According to CNN: “European travellers are cancelling planned visits ... amid the Trump administration’s hostile anti-European rhetoric and tariff war.”
It noted stories about tourists being thrown into detention centres, or denied entry to the US possibly because of anti-Trump views.
Eoghan Corry, publisher of TravelExtra, described “intense uncertainty” surrounding how the international tourism market to the US would hold up.
But to coin a phrase popular in the White House these days, the pattern of trade in visitors could be reciprocal.
Ireland’s tourism industry is experiencing a continued and deepening decline in visitors.
Nobody is panicking yet but US tourists, so crucial to Ireland, are in the mix. Central Statistics Office (CSO) data for February showed a dip of about 30 per cent in overall visits, a steep decline estimated to cost the economy about €88 million.
Given that US travellers accounted for about 10 per cent of visitors, a crude number-crunch would suggest the March decline alone brought an economic blow amounting to almost €9 million. While hardly a devastating figure, it is an uncomfortable symptom of a problem nobody wants to see escalate.

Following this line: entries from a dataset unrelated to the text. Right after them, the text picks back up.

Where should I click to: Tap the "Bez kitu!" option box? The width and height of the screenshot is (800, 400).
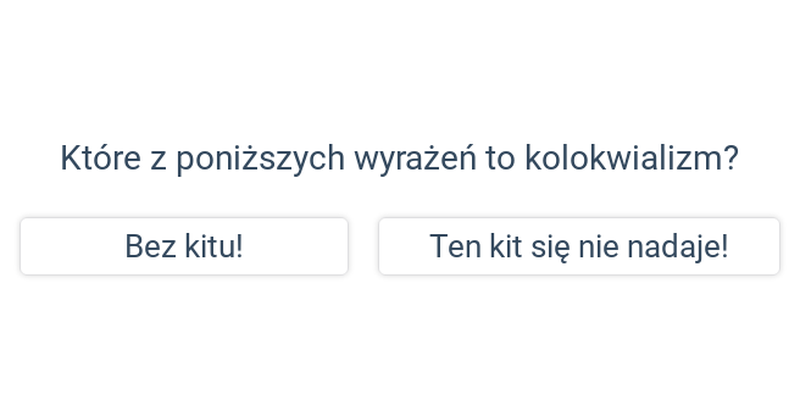tap(184, 246)
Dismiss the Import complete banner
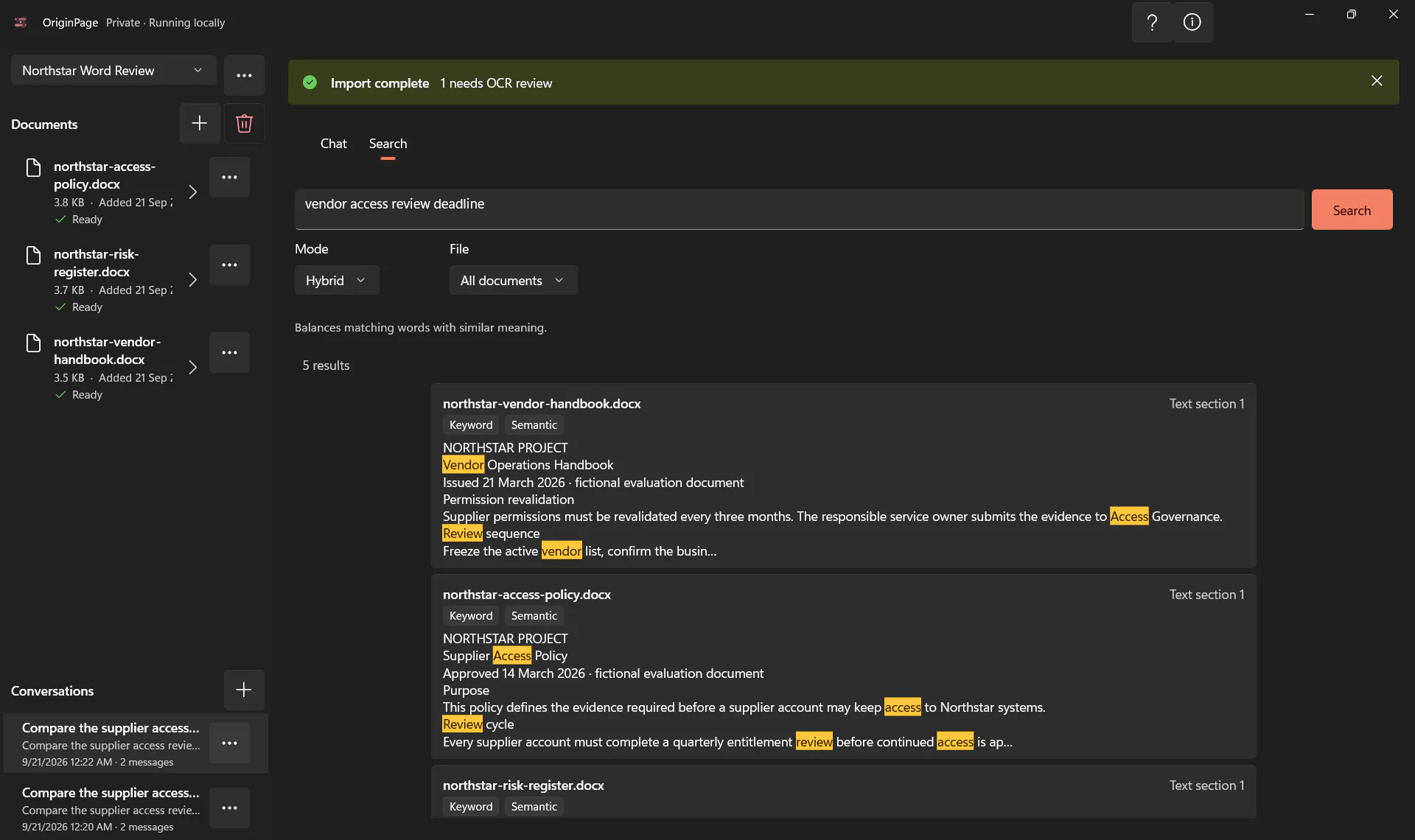This screenshot has width=1415, height=840. (1377, 81)
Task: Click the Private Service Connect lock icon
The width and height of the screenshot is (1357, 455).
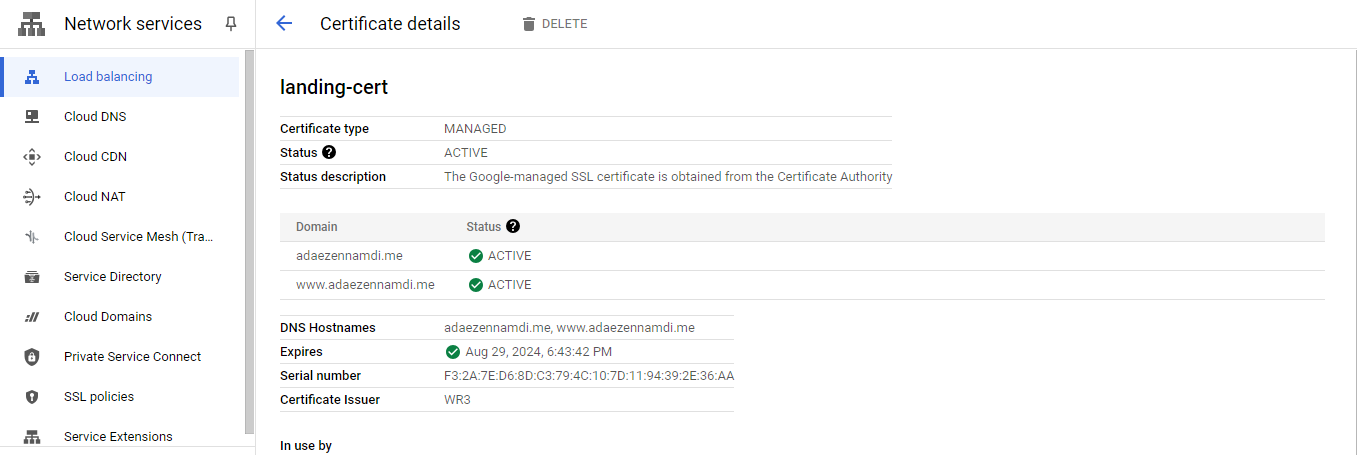Action: point(32,357)
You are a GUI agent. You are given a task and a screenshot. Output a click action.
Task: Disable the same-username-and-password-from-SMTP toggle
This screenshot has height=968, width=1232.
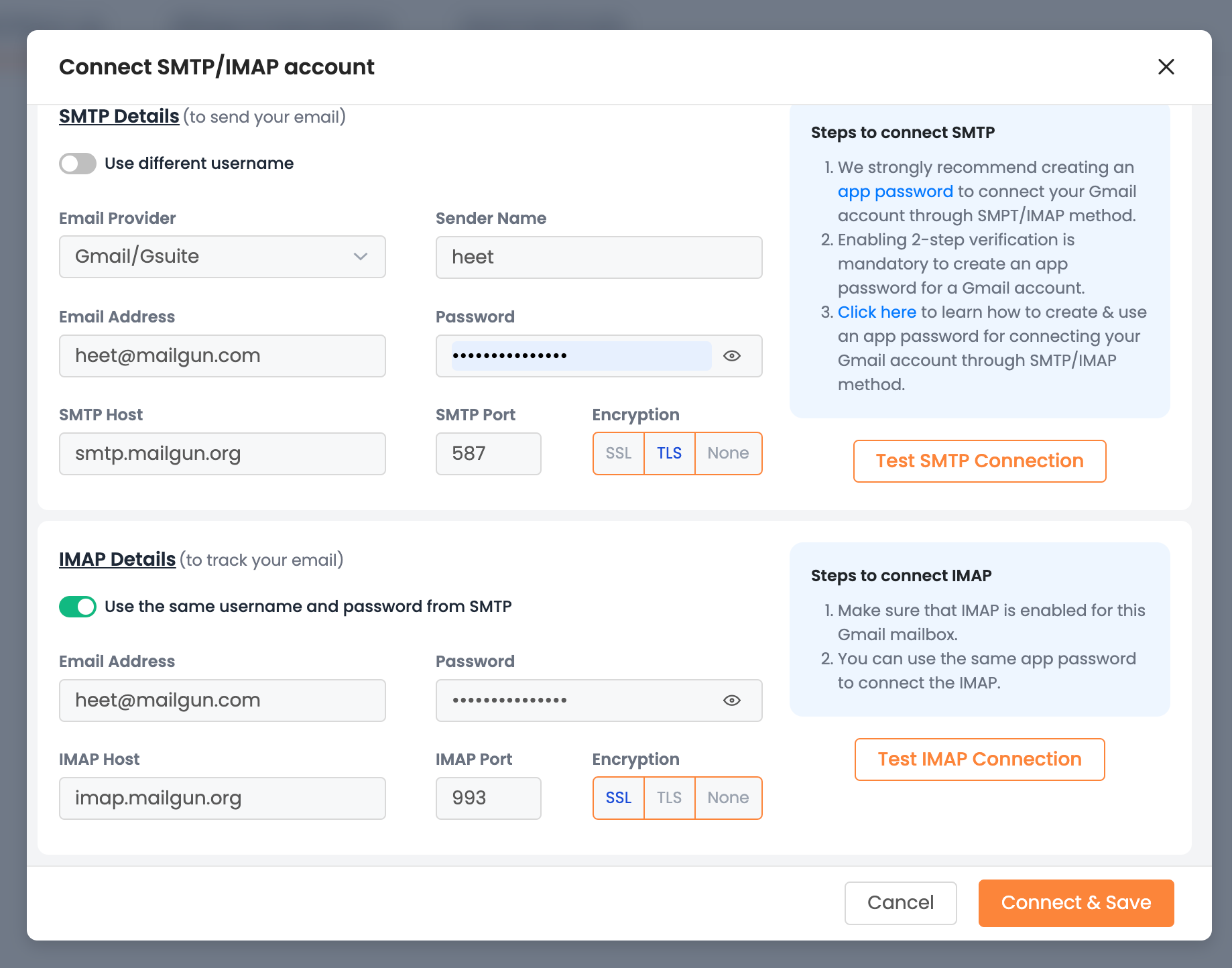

Industry stakeholders here have sought to play down these numbers, saying their data for hotels and visitor attractions were more positive.
Writing in The Irish Times recently, Jim Deegan, a professor of tourism policy, sought to contextualise the whole issue of just how reliable tourism data currently is. A more sophisticated pooling of information, he said, could bring “a far greater understanding of what is happening in a location in real time”.
Sorting out the data points will be crucial for the Irish tourism industry to get a handle on the actual direction of travel this year.